Chapter 3

“Nasrie-el!  O Threebling-Killer-Of-Masters, where are you, anyway?”

A surly blue face, framed by sleek black hair, appeared around the corner from the practice floor, its diamond-shaped green and purple markings vivid with exertion.  The face was followed by a slender blue female body, slightly dishabille in cropped leggings and a brief sleeveless bodice, revealing a three-pointed violet scar on the right shoulder.

“Skeg, Shaniel, what is it now?”

“The reassignment Council wants to see you – o bringer of death – to discuss your next victim.  Now.  Master Yoreh Deah insists.  What she wants with a halfster is beyond me, but still.  There you have it.”

Nasriel Threeb’s dark amber eyes glowed with a sudden despair.  “Shani, they aren’t going to change it now?

Shaniel Daylee glanced witheringly from her own jewel-bright knee boots to Nasriel’s shortened leggings and low, laced canvas shoes.  “Witch, because I am not your Master, I have no right to order you to do anything.  However, as your fellow Padawan, I strongly suggest that you don some more garments and change out of those half-cobbled Saalisan clodhoppers at some point in the very near future.”
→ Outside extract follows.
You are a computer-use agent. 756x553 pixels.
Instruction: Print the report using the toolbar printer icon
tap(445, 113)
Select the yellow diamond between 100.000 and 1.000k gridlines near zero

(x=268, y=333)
Nasriel grinned, displaying sharp, even, triangular white teeth, and very pointedly clipped her lightsaber onto her belt.  “Shani, as you told me before, Master Deah said ‘now’.  Because she is not in the habit of demanding haste, I think it would be wise for me to go – now.  If it is that urgent, Master Deah will not mind that my clothing is less than ceremonial.”  She turned back on her way out of the Padawan Hall.  “Oh, and Shani?  I haven’t killed any of my Masters.  The term you used is inaccurate.  Too much caf or too little sleep?”

Master Kenobi opened the door to the Council chamber, at Nasriel’s barely-respectful knock.  “Did Padawan Daylee interrupt you in something?”

“You ought to know.  Fifty practice repetitions of a double flip don’t exactly take moments, Master.”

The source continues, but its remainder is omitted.